Marcel Côté était perçu par plusieurs comme un militant, ce qu’il était bien sûr. Ce fédéraliste convaincu était un conservateur sur le plan économique. Il ne cachait surtout pas ses convictions. Tout au contraire, il les défendait vigoureusement et aimait se faire provocateur. Il n’y a pas de débats auxquels il n’a pas participé, tant politiques qu’économiques.

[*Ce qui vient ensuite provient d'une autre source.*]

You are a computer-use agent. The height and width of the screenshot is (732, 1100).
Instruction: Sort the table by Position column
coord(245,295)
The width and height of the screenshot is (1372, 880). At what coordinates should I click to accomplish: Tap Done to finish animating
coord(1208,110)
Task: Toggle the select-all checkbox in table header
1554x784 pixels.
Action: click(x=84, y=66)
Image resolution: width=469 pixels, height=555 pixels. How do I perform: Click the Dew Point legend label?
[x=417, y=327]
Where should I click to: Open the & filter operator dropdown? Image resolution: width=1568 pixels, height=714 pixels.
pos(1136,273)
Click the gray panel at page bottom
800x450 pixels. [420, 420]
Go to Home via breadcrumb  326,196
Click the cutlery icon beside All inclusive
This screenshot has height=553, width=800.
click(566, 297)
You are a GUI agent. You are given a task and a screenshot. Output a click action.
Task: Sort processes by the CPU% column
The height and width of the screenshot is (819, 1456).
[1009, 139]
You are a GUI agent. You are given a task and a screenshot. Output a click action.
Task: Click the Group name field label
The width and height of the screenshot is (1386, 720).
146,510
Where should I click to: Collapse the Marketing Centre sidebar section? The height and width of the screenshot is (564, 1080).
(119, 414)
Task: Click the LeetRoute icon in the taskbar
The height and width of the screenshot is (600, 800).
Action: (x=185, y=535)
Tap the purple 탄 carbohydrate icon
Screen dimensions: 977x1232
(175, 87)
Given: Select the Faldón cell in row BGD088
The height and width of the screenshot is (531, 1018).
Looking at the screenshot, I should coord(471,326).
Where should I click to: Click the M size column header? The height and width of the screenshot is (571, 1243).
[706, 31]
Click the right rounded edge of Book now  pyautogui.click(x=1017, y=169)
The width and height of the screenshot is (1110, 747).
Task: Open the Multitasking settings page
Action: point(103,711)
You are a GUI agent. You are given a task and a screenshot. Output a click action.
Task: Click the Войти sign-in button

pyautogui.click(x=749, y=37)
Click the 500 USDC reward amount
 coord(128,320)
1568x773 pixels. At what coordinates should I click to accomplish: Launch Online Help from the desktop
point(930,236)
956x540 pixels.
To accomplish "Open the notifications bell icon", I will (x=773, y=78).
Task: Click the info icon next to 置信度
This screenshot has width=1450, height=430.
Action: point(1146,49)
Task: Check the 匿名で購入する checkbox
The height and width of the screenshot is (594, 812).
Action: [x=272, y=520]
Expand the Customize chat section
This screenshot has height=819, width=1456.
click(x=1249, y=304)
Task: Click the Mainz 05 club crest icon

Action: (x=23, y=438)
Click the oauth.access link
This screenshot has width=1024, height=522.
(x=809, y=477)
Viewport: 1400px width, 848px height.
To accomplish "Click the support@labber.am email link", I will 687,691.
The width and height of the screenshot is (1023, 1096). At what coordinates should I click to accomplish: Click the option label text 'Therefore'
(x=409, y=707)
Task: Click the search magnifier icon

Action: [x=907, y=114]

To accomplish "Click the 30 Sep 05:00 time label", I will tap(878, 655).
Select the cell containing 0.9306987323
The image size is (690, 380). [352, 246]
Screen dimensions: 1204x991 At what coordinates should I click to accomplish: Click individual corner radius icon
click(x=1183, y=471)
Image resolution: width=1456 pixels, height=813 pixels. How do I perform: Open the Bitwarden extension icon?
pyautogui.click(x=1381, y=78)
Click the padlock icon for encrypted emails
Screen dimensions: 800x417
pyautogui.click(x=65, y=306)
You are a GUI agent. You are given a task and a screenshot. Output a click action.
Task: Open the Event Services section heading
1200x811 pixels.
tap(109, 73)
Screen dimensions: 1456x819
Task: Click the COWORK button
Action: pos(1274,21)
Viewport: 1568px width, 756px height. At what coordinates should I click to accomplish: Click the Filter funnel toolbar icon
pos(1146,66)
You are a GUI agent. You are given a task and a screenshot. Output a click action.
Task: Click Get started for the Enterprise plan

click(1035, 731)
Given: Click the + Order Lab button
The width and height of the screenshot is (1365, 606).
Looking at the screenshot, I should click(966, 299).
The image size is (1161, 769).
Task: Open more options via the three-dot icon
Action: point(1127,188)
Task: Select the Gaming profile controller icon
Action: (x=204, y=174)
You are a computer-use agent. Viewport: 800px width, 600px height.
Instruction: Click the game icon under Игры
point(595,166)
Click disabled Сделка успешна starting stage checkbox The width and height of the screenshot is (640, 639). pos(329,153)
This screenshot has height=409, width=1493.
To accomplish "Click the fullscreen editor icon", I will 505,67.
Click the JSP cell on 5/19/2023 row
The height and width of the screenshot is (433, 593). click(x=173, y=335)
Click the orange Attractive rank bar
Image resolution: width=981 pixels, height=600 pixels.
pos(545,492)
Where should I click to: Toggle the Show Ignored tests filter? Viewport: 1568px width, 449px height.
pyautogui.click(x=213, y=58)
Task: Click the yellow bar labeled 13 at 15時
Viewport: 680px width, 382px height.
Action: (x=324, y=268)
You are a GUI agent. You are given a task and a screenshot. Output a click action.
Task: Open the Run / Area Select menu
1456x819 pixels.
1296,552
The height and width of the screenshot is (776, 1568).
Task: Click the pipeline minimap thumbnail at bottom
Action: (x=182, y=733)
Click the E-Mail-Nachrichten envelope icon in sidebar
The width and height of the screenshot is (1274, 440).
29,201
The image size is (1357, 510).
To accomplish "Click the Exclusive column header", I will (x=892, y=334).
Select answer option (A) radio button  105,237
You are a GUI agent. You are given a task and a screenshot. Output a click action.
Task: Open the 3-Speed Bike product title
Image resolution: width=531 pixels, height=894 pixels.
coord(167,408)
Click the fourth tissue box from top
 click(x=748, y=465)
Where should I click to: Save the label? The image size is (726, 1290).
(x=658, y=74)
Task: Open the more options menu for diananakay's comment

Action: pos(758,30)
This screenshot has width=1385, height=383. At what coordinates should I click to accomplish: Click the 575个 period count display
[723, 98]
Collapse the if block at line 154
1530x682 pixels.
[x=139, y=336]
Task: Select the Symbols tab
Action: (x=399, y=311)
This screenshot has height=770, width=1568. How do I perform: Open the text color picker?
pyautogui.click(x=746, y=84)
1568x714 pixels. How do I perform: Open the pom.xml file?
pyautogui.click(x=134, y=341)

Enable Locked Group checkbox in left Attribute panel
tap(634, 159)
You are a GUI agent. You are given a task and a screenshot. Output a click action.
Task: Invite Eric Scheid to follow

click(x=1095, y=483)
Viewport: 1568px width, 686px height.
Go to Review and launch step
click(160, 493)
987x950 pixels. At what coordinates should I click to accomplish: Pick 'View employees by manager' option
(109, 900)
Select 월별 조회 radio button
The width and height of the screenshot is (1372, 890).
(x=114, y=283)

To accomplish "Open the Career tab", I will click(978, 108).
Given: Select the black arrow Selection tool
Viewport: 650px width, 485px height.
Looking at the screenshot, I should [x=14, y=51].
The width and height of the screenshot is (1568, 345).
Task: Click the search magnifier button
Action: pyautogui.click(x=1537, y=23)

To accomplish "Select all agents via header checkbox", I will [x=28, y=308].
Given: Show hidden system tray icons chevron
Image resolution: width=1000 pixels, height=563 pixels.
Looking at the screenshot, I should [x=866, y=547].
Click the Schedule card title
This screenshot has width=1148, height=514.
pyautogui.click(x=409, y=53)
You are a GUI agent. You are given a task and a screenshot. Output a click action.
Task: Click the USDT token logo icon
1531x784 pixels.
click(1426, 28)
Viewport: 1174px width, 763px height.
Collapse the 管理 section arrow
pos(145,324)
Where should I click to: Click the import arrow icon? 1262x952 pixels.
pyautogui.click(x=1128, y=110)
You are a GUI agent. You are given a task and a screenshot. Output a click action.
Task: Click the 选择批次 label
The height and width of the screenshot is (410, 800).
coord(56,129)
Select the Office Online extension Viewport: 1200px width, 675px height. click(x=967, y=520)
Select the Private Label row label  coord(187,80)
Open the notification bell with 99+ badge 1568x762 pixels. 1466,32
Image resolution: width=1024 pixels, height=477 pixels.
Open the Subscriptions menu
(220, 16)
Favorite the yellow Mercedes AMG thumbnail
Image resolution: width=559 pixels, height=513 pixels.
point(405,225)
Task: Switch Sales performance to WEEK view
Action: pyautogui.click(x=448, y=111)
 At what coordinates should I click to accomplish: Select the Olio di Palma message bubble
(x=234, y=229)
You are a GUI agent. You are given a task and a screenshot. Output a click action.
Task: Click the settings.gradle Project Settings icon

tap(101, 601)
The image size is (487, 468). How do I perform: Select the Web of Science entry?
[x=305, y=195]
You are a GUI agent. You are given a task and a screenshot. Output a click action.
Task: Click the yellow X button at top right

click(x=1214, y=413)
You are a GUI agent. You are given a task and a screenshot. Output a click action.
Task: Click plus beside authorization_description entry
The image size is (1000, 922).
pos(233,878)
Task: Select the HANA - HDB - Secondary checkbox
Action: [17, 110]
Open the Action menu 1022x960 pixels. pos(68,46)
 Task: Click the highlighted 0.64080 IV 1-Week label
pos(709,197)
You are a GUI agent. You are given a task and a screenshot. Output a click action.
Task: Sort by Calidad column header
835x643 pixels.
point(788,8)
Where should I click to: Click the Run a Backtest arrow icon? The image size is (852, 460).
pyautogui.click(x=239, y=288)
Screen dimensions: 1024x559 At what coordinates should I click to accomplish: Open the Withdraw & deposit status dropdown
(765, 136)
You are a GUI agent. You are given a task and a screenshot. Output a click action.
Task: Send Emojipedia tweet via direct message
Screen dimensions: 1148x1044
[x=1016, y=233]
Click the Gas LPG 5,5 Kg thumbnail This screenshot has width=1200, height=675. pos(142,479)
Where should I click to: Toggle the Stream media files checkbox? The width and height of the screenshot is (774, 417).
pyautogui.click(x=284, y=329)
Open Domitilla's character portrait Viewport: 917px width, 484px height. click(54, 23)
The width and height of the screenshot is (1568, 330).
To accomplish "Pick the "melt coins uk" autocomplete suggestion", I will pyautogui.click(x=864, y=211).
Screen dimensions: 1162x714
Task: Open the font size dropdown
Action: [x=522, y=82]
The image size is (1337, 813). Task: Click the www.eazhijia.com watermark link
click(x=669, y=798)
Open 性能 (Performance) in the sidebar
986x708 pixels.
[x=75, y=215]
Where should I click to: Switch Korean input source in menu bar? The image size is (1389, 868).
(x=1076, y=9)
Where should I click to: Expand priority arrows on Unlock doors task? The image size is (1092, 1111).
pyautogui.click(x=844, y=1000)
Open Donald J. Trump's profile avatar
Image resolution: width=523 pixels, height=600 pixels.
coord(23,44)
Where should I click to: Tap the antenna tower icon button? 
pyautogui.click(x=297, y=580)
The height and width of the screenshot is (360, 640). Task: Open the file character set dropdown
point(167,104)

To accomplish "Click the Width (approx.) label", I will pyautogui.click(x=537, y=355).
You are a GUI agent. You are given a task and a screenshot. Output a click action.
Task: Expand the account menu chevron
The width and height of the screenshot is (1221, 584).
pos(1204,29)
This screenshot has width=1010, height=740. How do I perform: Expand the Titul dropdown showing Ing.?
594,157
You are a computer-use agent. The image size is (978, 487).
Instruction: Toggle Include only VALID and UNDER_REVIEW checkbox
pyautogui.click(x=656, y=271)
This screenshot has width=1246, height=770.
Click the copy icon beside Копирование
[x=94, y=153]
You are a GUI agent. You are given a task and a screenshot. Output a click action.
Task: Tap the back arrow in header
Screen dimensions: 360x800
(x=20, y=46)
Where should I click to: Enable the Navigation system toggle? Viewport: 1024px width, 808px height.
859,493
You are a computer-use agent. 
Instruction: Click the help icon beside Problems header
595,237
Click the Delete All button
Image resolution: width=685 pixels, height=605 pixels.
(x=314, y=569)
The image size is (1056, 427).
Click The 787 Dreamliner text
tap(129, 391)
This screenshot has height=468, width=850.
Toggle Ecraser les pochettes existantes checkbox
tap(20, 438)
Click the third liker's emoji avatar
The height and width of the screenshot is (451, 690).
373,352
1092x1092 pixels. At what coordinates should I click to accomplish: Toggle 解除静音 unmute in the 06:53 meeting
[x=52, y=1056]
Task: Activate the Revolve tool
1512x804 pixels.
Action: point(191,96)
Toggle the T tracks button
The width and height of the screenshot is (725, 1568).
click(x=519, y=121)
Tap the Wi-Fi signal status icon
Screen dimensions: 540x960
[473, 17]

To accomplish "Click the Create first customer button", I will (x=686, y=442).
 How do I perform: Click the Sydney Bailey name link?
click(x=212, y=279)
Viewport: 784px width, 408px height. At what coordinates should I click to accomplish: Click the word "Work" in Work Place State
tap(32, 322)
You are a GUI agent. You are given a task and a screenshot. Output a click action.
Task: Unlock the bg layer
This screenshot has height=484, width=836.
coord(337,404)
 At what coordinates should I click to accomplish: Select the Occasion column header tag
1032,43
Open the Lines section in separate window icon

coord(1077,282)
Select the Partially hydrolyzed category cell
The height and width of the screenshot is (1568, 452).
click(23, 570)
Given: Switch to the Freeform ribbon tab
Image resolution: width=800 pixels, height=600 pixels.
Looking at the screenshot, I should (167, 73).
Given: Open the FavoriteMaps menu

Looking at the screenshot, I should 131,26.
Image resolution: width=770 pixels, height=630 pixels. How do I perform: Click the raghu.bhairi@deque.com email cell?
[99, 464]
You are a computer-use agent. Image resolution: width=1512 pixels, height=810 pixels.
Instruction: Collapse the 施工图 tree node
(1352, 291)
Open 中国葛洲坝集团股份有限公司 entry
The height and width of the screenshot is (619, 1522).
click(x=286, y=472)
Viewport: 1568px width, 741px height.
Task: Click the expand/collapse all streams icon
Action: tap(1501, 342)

Surtout ces derniers, en raison de sa formation d’économiste et des nombreuses études qu’il dirigea pour des entreprises et des gouvernements québécois, surtout libéraux, depuis la firme de recherche Secor qu’il avait cofondée.

 

Ce en quoi il croyait le plus, surtout ces dernières années, est Montréal, à tel point qu’il décida de se porter candidat à la mairie à l’élection de novembre dernier, s’appuyant sur une coalition arc-en-ciel de fédéralistes et de souverainistes, pour promouvoir sa vision du développement de la métropole québécoise. Même s’il avait fréquenté le monde politique toute sa vie, ce n’était pas un politicien. Sa campagne fut une anti-campagne aussi catastrophique, car il fut bon dernier, que rafraîchissante. Candide, il avait avoué qu’il ne recherchait pas un job, celui de maire. Ce poste n’était qu’un moyen pour mettre en oeuvre des idées.

 

Et des idées pour Montréal, cette machine à idées qu’était Marcel Côté en avait tant (et parfois trop) que celui qui devait gagner cette élection, Denis Coderre, ne cessait de les reprendre et de vouloir s’associer à cet intellectuel, ce qui finit par arriver au lendemain des élections. Car si Marcel Côté était d’abord un économiste, sa vision de la ville influencée par l’urbaniste américaine Jane Jacobs était englobante. Il voyait la ville comme un écosystème dont il fallait nourrir et orienter tous les éléments pour en faire un milieu de vie convivial. Il promettait une « révolution tranquille » à l’hôtel de ville pour réformer des services administratifs dont la lourdeur était devenue un boulet pour le développement économique de la ville.

 

Cette campagne électorale le sortit de l’ombre où il avait oeuvré jusque-là, le projeta sur le devant de la scène, mais il était depuis déjà longtemps engagé dans l’action, tout particulièrement dans le milieu culturel. Montréal, ville de savoir et de créativité était plus qu’un slogan. Il en avait fait le lieu privilégié de son militantisme, participant, toujours bénévolement, à des conseils d’administration de petits comme de grands organismes pour les aider à porter des projets, organisant des campagnes de financement auxquelles il contribuait personnellement ou allant frapper aux portes des gouvernements. Ce Montréal de la culture était sa passion. À ses yeux, elle incarnait l’avenir de sa ville.